▶ [TUGAS LATIHAN]:
**A)** Perbuatan Nabi dalam thowaf apa saja yang disebut dalam teks kritik dalil jumhur sebagai hal yang tidak dianggap wajib oleh jumhur? Sebutkan semuanya.
**B)** Salin kembali seluruh bagian teks kritik dalil jumhur dari "Mengkritisi dalil-dalil jumhur." turun sampai "hukum perintahnya ?", lalu tukar "sunnah" dengan "mustahab".
**C)** Bisakah Anda menyambung teks kritik dalil jumhur ini dari tempat teks itu berhenti?

--- TEKS YANG DIBERIKAN ---

Mengkritisi dalil-dalil jumhur.
Adapun dalil jumhur yang pertama yaitu hadits ‘Aisyah
hanyalah menunjukkan kepada hukum sunnah saja, karena sebatas perbuatan
Nabi shallallahu ‘alaihi wasallam hanyalah menunjukkan kepada sunnah.
Jika dikatakan,” Bukankah perbuatan Nabi shallallahu
‘alaihi wasallam tersebut dalam rangka memperaktekan perintah Allah yang
wajib, sedangkan perbuatan Nabi bila dalam rangka memperaktekan
perintah yang wajib, maka hukum hukum perbuatan tersebut sama dengan
hukum perintahnya ?
Dijawab : bahwa perkataan tersebut berkonsekwensi
mewajibkan semua yang Nabi shallallahu ‘alaihi wasallam lakukan dalam
thowaf seperti idthiba’, romal (berlari kecil) di tiga putaran pertama,
memegang hajar aswad dan menciumnya, do’a diantara dua rukun, sedangkan
jumhur tidak menganggapnya wajib, padahal itu semua adalah perbuatan
Nabi shallallahu ‘alaihi wasallam dalam rangka memperaktekan perintah
Allah juga. Maka untuk mewajibkannya butuh kepada dalil lain, wallahu
a'lam.

--- ENTRI TERSIMPAN ---

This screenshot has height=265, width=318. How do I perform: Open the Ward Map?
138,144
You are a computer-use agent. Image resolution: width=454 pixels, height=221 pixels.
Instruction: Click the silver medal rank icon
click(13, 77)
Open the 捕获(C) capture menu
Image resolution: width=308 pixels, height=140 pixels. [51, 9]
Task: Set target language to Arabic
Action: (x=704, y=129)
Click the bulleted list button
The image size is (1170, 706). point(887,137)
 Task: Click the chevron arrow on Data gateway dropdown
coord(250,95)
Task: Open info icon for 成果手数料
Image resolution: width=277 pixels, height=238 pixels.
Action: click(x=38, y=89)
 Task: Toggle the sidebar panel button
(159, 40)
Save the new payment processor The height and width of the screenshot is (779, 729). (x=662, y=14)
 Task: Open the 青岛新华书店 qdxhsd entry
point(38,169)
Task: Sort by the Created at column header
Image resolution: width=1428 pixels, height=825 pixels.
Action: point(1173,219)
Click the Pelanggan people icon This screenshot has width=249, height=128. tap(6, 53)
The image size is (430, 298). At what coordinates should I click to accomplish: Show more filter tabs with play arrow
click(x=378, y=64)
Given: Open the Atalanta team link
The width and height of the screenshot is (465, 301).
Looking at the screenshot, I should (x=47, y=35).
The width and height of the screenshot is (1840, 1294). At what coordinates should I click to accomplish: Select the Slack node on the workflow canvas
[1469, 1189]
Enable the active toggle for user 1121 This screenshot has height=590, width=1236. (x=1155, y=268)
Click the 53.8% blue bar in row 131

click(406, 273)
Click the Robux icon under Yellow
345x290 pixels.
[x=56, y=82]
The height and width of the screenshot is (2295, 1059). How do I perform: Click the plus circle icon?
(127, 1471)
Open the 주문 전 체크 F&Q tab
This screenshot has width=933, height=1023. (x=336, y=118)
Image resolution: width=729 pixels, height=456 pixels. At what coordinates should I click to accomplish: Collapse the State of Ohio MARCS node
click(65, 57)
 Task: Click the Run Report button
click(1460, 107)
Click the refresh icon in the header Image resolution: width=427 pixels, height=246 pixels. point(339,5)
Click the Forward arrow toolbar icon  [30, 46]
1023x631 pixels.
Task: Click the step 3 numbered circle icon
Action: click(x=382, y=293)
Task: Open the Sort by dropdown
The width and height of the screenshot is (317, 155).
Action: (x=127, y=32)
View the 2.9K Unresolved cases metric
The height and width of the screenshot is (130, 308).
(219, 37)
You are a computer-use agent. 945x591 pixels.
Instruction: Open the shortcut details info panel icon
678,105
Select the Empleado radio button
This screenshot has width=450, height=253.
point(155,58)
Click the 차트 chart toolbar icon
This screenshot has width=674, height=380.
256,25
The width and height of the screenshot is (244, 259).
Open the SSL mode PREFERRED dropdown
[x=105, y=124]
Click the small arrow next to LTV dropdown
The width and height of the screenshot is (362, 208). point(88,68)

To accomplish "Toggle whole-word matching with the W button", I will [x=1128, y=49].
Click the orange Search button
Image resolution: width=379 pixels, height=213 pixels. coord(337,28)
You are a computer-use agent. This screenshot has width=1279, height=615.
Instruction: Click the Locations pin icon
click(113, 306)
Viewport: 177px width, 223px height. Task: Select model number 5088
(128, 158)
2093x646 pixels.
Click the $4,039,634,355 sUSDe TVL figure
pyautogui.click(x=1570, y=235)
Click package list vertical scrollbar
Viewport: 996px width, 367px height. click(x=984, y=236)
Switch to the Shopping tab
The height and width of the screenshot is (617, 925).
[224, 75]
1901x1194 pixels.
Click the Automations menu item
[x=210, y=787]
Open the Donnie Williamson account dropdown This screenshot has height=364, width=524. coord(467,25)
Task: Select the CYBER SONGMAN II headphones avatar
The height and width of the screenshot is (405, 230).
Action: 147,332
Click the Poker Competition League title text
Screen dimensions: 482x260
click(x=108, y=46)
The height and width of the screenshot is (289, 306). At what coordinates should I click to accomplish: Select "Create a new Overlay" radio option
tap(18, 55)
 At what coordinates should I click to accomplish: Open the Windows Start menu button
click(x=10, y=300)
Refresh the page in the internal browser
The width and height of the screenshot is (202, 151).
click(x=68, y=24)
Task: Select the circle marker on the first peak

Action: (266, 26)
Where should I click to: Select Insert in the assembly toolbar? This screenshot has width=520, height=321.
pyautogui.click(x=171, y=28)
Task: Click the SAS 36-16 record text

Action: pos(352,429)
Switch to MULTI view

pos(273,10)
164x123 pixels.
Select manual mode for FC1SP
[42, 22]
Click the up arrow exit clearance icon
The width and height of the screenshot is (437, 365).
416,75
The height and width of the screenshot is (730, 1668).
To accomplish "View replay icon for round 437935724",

---

▶ [JAWABAN PER TUGAS]:
**A)**
- idthiba'
- romal (berlari kecil) di tiga putaran pertama
- memegang hajar aswad dan menciumnya
- do'a diantara dua rukun

**B)**
Mengkritisi dalil-dalil jumhur.
Adapun dalil jumhur yang pertama yaitu hadits ‘Aisyah
hanyalah menunjukkan kepada hukum mustahab saja, karena sebatas perbuatan
Nabi shallallahu ‘alaihi wasallam hanyalah menunjukkan kepada mustahab.
Jika dikatakan,” Bukankah perbuatan Nabi shallallahu
‘alaihi wasallam tersebut dalam rangka memperaktekan perintah Allah yang
wajib, sedangkan perbuatan Nabi bila dalam rangka memperaktekan
perintah yang wajib, maka hukum hukum perbuatan tersebut sama dengan
hukum perintahnya ?

**C)**
Adapun
dalil jumhur yang kedua yaitu larangan wanita haidl untuk thowaf sampai
ia suci, maka sesuatu yang di haramkan untuk wanita haidl belum tentu
di haramkan untuk selain haidl dari orang yang terkena hadats, seperti
wanita haidl haram tinggal di masjid atas pendapat jumhur namun tidak
haram bagi yang berhadats kecil.
Bila
dikatakan bahwa alasan pelarangannya bukan karena berhubungan dengan
masjid, akan tetapi karena thowaf itu sama dengan sholat, dimana tidak
sah sholat tanpa wudlu demikian pula thowaf sebagaimana yang ditunjukkan
oleh dalil yang ketiga dari dalil jumhur.
Dijawab
bahwa banyak sekali perbedaan antara thowaf dan shalat diantaranya
bahwa thowaf diperbolehkan padanya makan dan minum sedangkan sholat
tidak, sholat dibuka dengan takbir dan ditutup dengan taslim sedangkan
thowaf tidak, sholat wajib membaca al fatihah sedangkan thowaf tidak,
thowaf bisa diputus oleh sholat fardlu atau janazah lalu meneruskan
sisanya sedangkan sholat tidak, gerakan yang banyak dapat membatalkan
sholat dan tidak membatalkan thowaf dan perbedaan lainnya.
Syaikhul
islam ibnu Taimiyah rahimahullah berkata :” Kemudian aku mentadabburi
(mempelajari) masalah ini, maka menjadi nyata bagiku bahwa suci dari
hadats bukan syarat sah thowaf…”. Terlebih di
zaman ini orang-orang yang berthawaf di musim haji sangatlah ramai dan
penuh sesak sebagaimana yang kita saksikan sehingga amat sulit bila
seseorang wajib berwudlu bila ia berhadats ketika thawaf. Wallahu 'alam
bishawab.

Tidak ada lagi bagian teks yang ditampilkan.